=== Begin Enclosure ===

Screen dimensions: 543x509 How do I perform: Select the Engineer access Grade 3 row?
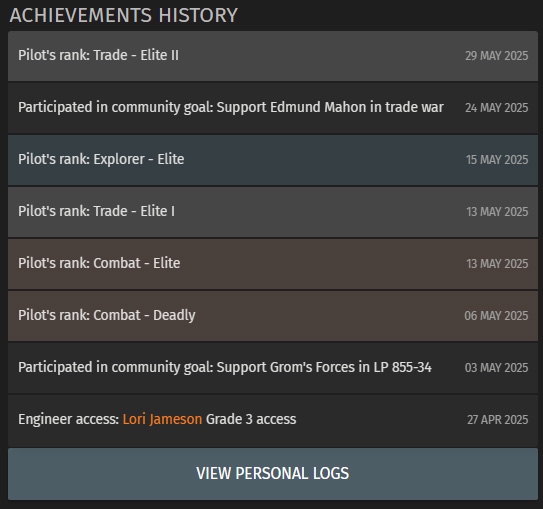273,420
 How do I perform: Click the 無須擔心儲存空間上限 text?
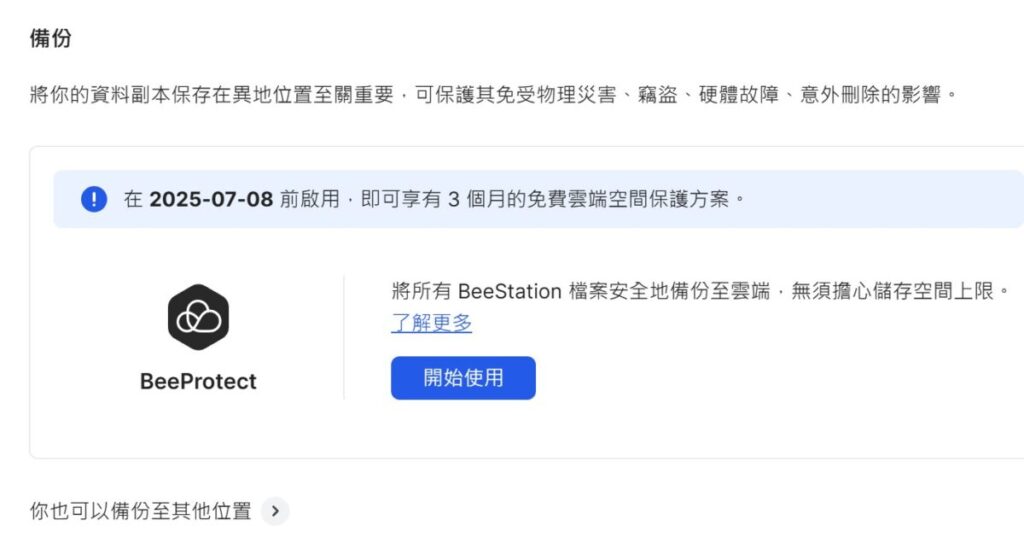pos(892,291)
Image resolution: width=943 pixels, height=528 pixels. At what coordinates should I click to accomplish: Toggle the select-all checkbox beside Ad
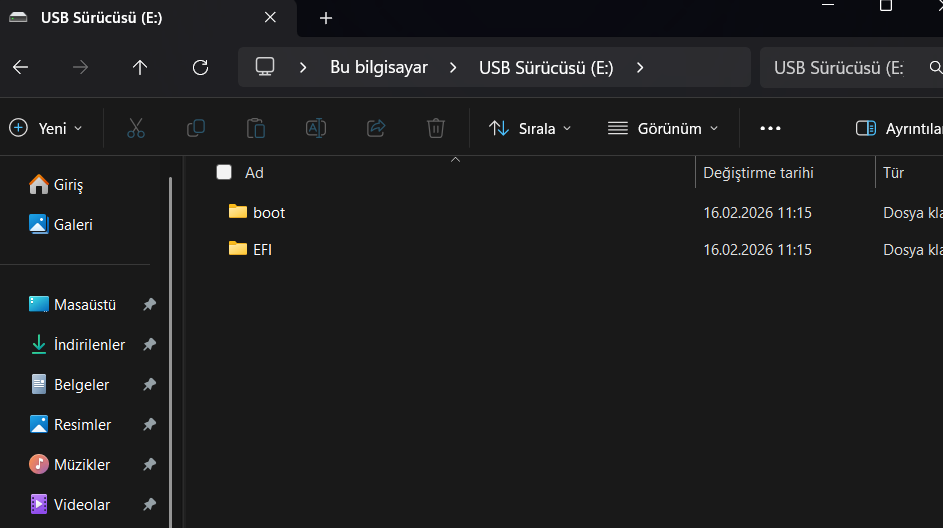click(x=224, y=172)
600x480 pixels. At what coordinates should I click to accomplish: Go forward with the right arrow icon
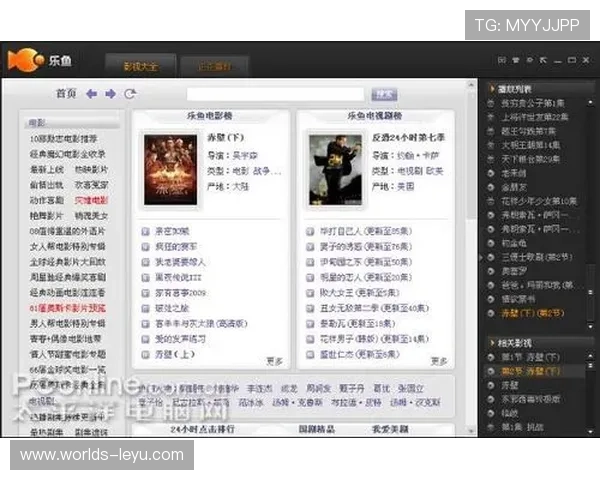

=== End Enclosure ===

[Prompt]: Please retype exactly the lines from the one containing "Image resolution: width=943" to the last line of the records above, both included, without any pictures.

[Completed exercise]:
Image resolution: width=943 pixels, height=528 pixels. At what coordinates should I click to accomplish: Toggle the select-all checkbox beside Ad
click(x=224, y=172)
600x480 pixels. At what coordinates should I click to accomplish: Go forward with the right arrow icon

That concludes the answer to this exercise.